**ASSIGNMENT**
Every line from the one containing "Click the 8.0 frequency tick label" through the end of the listing below goes in the output, exactly and without pictures.
----
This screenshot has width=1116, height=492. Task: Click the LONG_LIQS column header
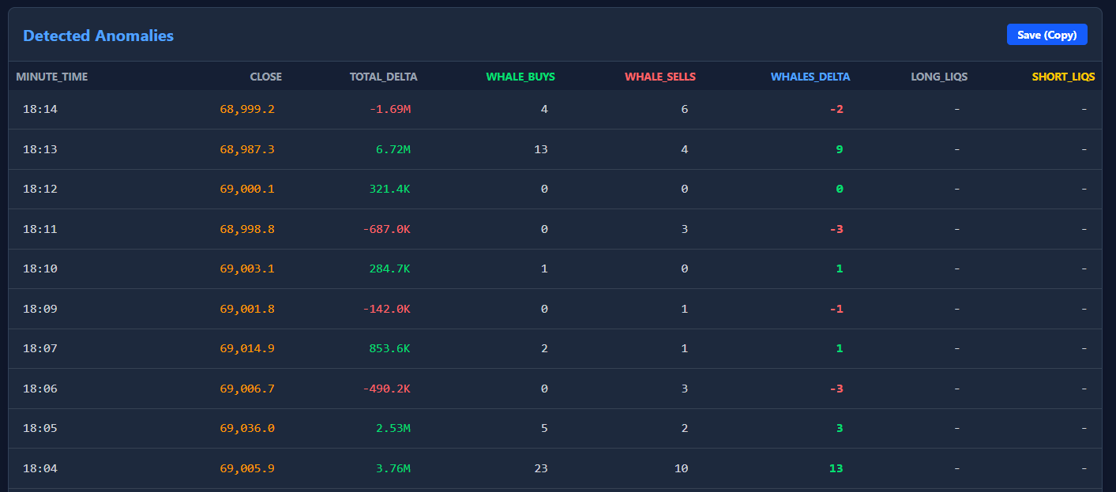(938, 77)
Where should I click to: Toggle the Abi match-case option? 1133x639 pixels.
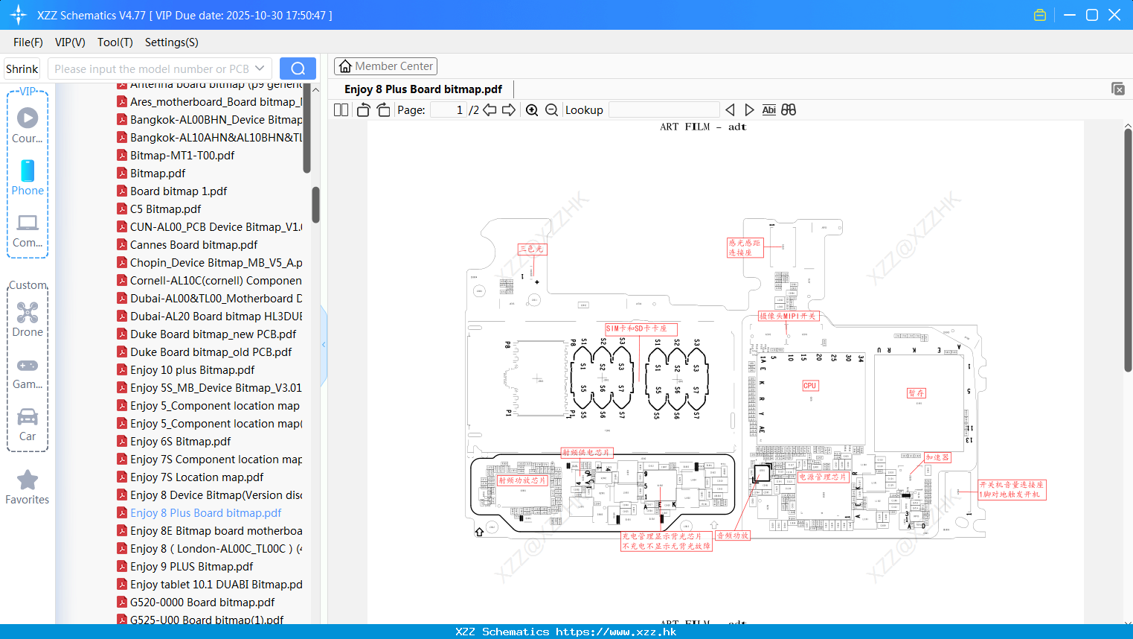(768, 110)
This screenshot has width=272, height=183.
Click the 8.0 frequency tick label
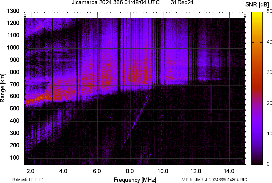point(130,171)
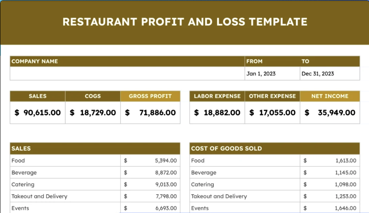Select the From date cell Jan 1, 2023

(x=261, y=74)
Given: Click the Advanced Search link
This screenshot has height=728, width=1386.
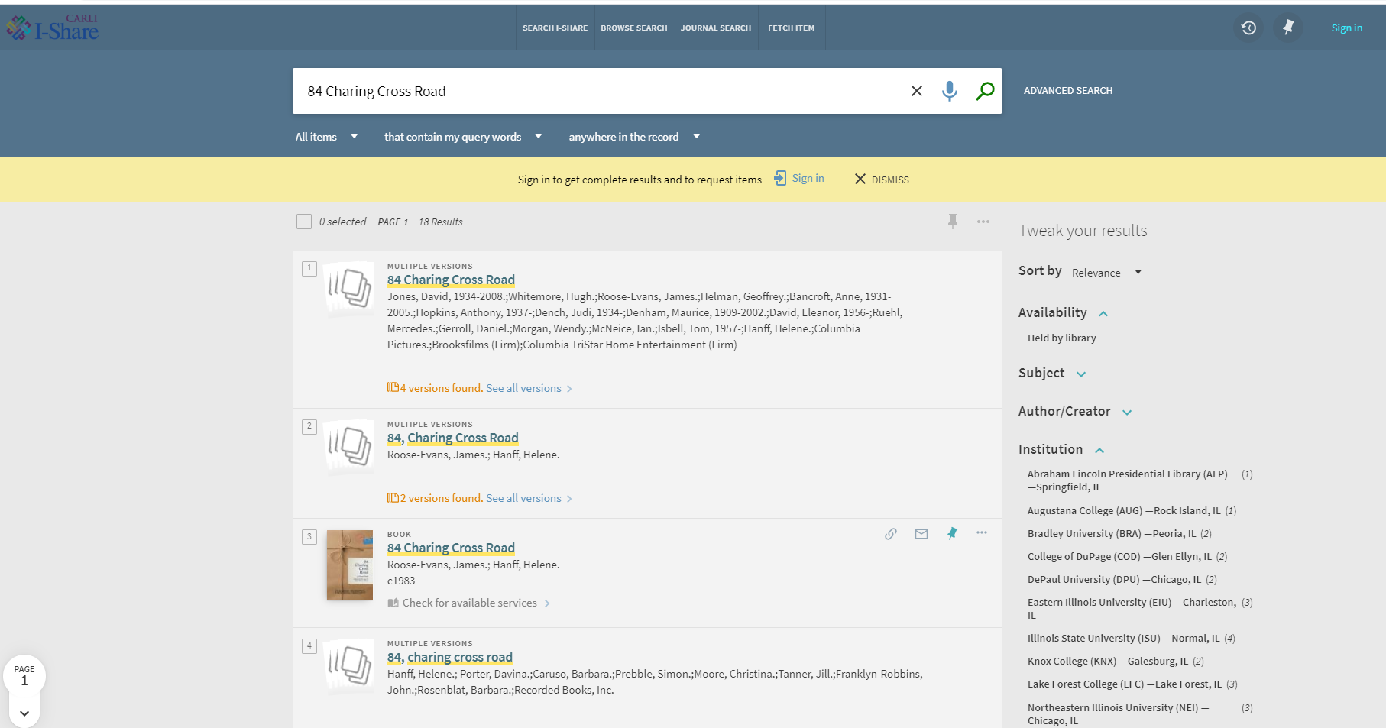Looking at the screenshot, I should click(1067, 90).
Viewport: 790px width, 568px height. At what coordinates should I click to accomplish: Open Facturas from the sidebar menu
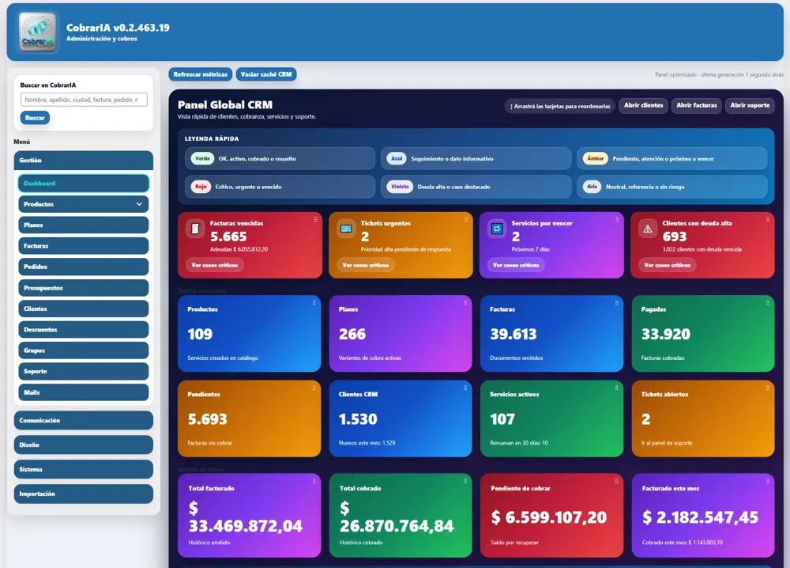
----
**COMPLETED EXERCISE**
Click the 8.0 frequency tick label
point(130,171)
Select the From date cell Jan 1, 2023

(x=261, y=74)
Given: Click the Advanced Search link
This screenshot has height=728, width=1386.
Looking at the screenshot, I should click(1067, 90).
Viewport: 790px width, 568px height. At what coordinates should I click to accomplish: Open Facturas from the sidebar menu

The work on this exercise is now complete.